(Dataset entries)
○ ○ ○ ○ ○

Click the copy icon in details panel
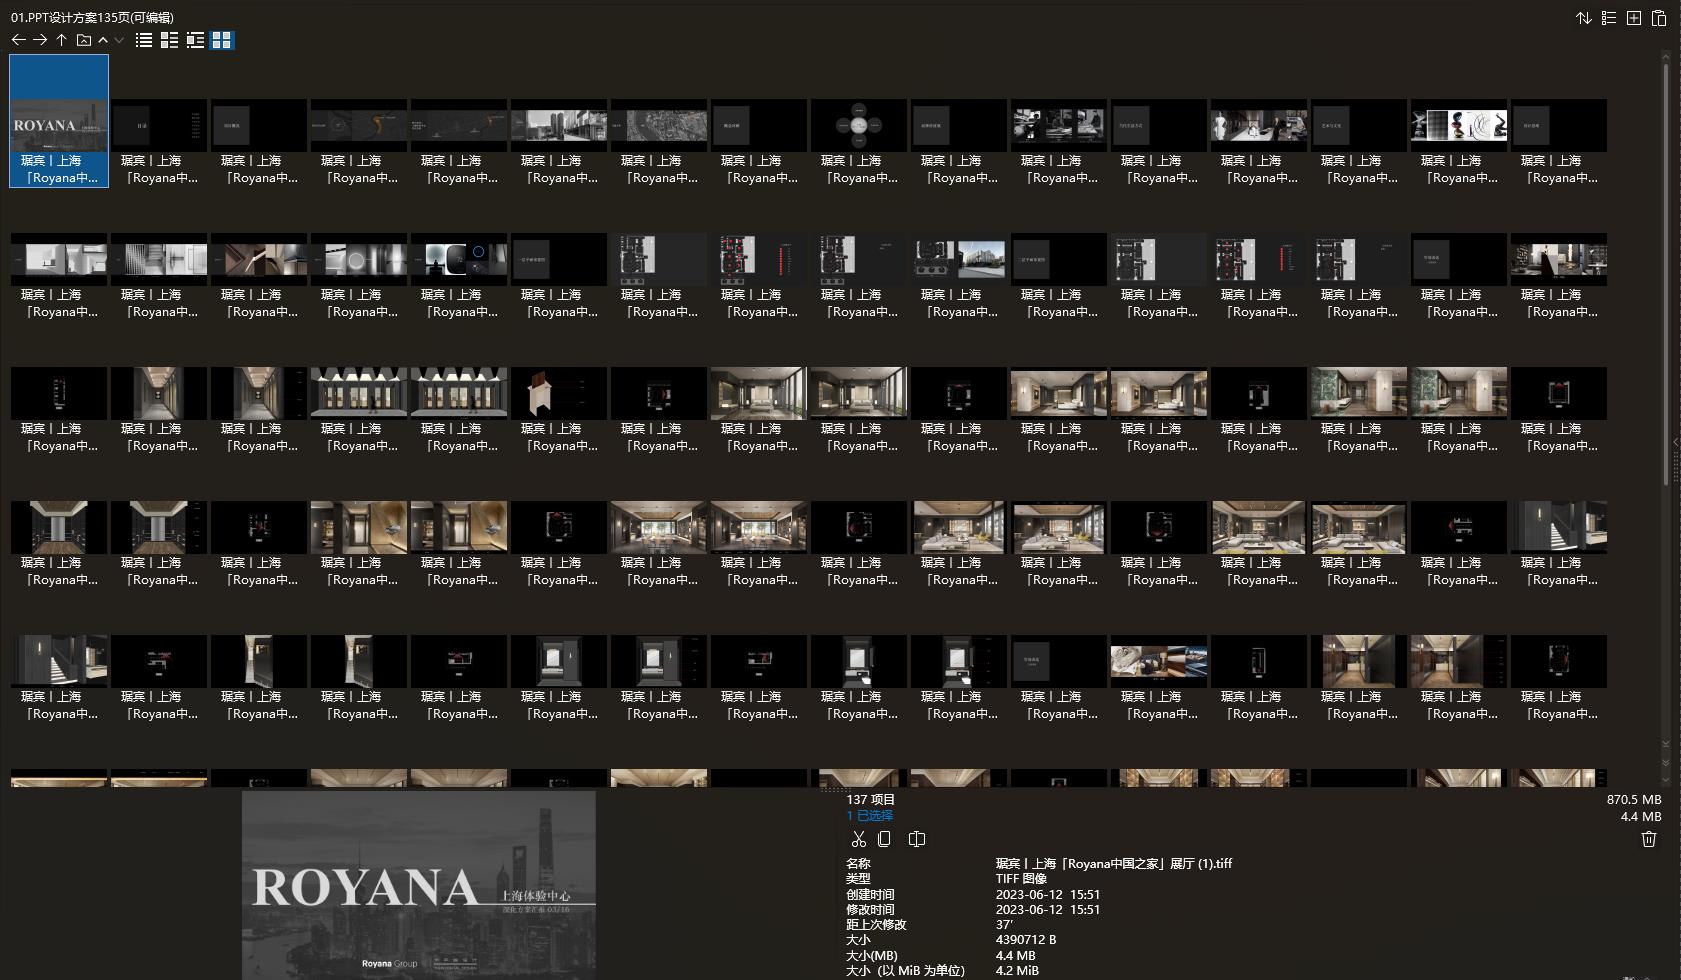(884, 839)
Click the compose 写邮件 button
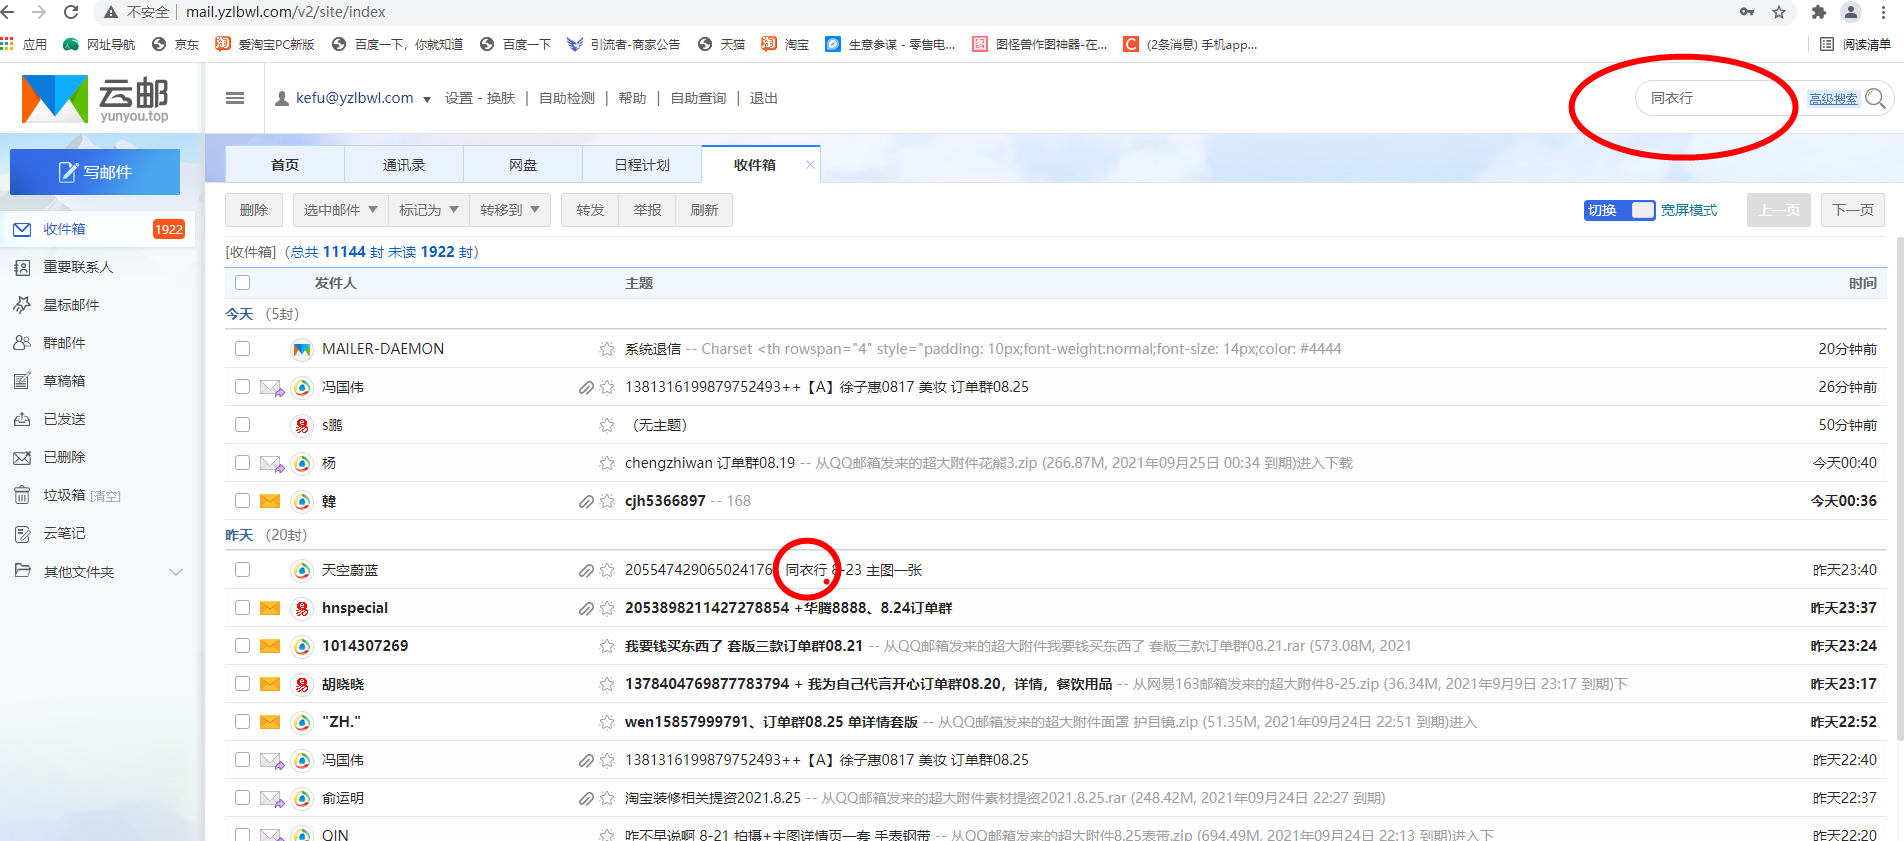 (x=95, y=172)
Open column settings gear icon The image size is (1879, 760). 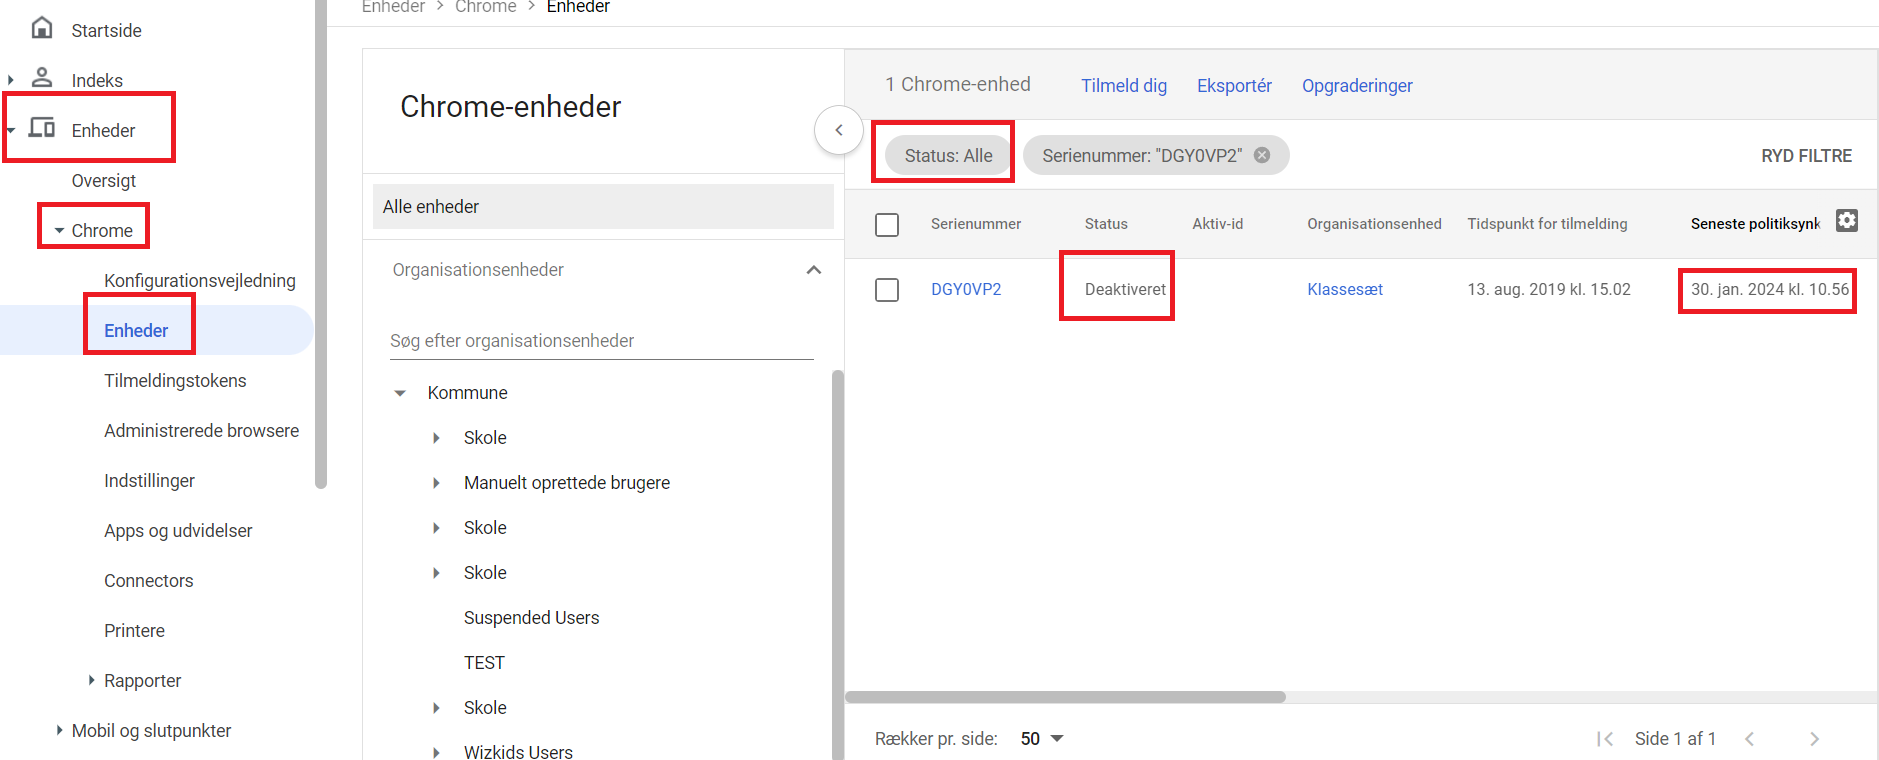click(x=1846, y=221)
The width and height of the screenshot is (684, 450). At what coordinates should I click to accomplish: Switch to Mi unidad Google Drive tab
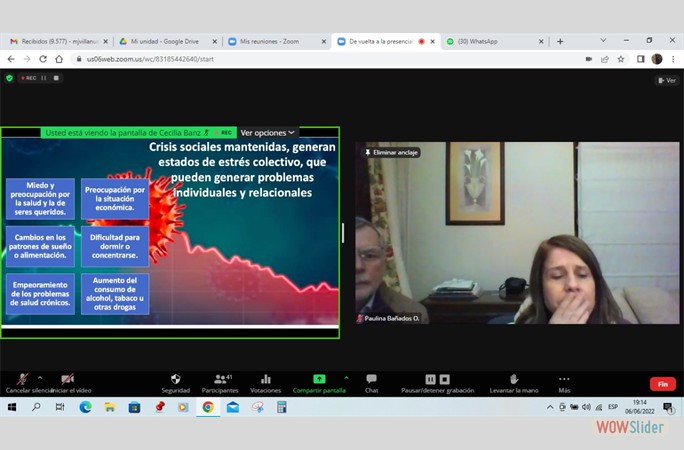coord(164,41)
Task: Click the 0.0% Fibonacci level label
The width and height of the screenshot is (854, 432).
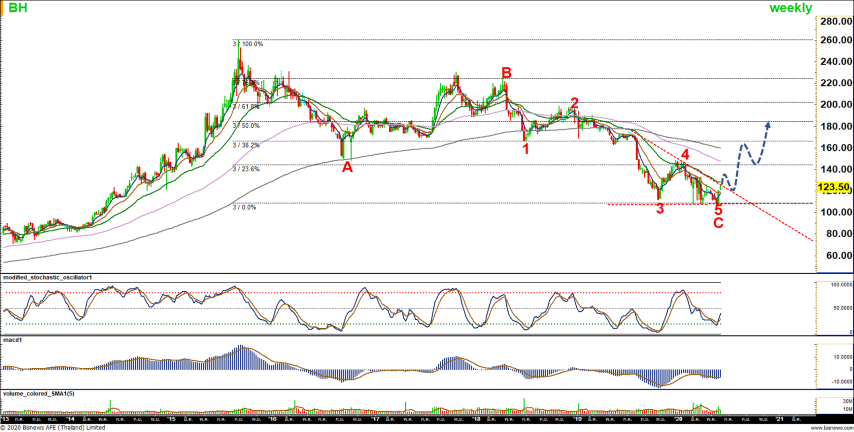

○ ○ ○ ○ ○

**ABOUT THIS EXERCISE:** Set down word for word every line from the one containing "Task: Click the 0.0% Fibonacci level label" through the last line of the records above, both ends included. Leave out the pictures.

**EXERCISE SOLUTION:**
Task: Click the 0.0% Fibonacci level label
The width and height of the screenshot is (854, 432).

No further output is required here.